We are not tourists but temporary visitors, boarding in the spare room of a large villa in the elegant Nichada Thani suburb. The smart uniformed guards at the gates snap to attention when they see the diplomatic plates on my son's car. We drive though the beautiful streets of Nichada and we admire the orchids growing off the trunks of the palm trees and in the clay pots.
Last weekend we drove out of the city for a two day stay-over to Kanchanaburi, a town about 3 hours to the west of Bangkok and about a hundred miles from the Burmese border. The name of the town meant nothing to me, but as we drove in I received a shock in the form of a sign pointing the direction to the River Kwai.

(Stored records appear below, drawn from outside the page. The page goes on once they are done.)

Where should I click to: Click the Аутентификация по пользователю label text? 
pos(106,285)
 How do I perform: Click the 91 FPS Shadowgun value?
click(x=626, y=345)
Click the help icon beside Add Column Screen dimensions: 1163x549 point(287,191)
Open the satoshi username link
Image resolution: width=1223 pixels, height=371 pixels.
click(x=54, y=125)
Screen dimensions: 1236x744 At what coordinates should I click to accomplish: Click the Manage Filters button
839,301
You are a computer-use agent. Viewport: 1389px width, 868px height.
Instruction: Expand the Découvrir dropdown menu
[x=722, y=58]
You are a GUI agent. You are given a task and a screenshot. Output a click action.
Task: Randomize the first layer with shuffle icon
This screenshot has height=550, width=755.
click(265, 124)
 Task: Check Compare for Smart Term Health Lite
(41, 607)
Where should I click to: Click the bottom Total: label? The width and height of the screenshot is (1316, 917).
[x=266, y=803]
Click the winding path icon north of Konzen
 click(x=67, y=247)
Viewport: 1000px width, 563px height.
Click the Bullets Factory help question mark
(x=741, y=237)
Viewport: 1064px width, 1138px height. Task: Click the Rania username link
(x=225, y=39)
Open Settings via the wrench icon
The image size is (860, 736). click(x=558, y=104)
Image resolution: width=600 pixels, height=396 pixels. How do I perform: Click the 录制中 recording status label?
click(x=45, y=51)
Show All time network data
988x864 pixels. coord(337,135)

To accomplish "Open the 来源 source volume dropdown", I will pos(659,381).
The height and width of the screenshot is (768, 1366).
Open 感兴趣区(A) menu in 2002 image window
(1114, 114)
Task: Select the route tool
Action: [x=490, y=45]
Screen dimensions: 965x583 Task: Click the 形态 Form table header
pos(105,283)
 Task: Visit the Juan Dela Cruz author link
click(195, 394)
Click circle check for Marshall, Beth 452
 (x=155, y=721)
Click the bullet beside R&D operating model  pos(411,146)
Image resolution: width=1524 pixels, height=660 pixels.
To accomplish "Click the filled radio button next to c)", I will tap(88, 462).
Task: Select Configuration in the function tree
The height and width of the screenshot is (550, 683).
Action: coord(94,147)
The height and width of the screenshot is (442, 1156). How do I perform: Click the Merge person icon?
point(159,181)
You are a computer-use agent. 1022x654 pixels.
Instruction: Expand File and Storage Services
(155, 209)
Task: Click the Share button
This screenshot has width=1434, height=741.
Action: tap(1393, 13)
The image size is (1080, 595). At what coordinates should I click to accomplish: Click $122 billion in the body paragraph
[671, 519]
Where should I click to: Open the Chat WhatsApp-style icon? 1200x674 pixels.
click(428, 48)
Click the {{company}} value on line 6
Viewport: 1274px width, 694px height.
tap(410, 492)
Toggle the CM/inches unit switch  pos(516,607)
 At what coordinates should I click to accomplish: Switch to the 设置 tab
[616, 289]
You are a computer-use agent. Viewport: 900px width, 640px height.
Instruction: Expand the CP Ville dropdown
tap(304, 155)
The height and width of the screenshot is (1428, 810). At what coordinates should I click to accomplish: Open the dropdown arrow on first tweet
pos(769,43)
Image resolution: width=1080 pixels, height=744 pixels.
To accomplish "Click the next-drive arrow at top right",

From then on, everything we saw related to the River Kwai and to the infamous bridge on the River Kwai. We passed the large military cemetery in the main street of the town and then swung into a parking space fifty yards from the bridge itself. I was breathless, remembering scenes from the movie and the book. I walked across the bridge. It is not the one built by the prisoners of war. That was destroyed by Allied Bombing. This is a later bridge of steel arches. I am prepared to bet that many of the wooden sleepers and perha
ps many of the wooden pieces in the structure are original.
I remembered the agony of the prisoners, sweating in the inhospitable climate, not only suffering from every conceivable tropical disease but also from the inhuman treatment of their captors. They had paid with their lives for this railway line and the bridge.
We stayed overnight some forty miles upstream on the river at a resort called the Kwai River Resort. The resort is magnificent, with comfortable rooms, swimming pools, a waterfall, a small petting zoo and of course, a small museum containing information, pictures and maps of the railway line and the bridge. Here I read that 60,000 prisoners and 300,000 Asian laborers had worked on the line and of these 12,000 prisoners and 100,000 laborers had died. Legend says a man died for every sleeper laid.
From the balcony of our room, waving my arms to keep the mosquitoes at bay, I looked out over the lazy brown river and the impenetrable jungle beyond. I tried to imagine what those prisoners must have felt when they were marched in by their captors and told to set up camp. It must have looked then, like it does now, an impossible mission. Where would one dig the first hole or which tree would one cut down to get things moving?
There cannot be many survivors of that awful camp remaining alive today, but one thing is sure, they were heroes, every one of them. And the bridge remains a harsh reminder of man's inhumanity to man.